┌─ Source information

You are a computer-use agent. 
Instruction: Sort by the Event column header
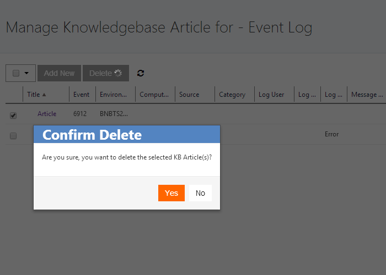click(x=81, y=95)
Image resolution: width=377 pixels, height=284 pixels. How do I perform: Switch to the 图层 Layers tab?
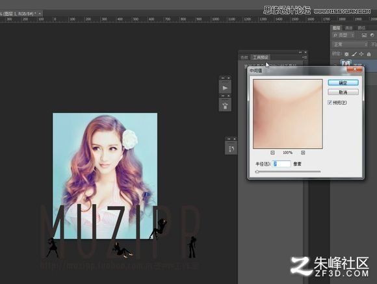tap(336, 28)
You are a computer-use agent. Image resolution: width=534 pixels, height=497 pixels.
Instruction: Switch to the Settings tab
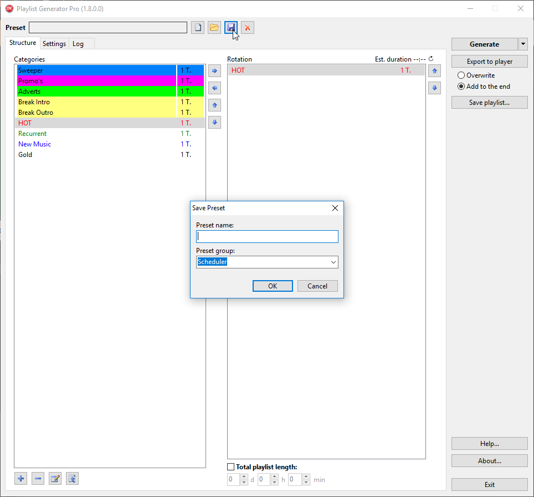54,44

└─
┌─ Source information

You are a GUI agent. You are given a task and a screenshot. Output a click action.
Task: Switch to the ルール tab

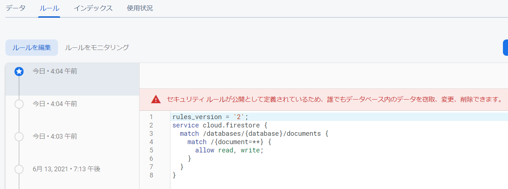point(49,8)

└─
┌─ Source information

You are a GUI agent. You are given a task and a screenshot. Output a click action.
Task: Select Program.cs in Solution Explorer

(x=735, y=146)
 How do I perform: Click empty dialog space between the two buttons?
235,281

└─

### Exercise goal
Across the entries above, find the lines with the string "agent" and copy them.

### Exercise response
You are a computer-use agent. 
You are a computer-use agent. Image resolution: width=534 pixels, height=497 pixels.
You are a GUI agent. You are given a task and a screenshot. Output a click action.
You are a GUI agent. You are given a task and a screenshot. Output a click action.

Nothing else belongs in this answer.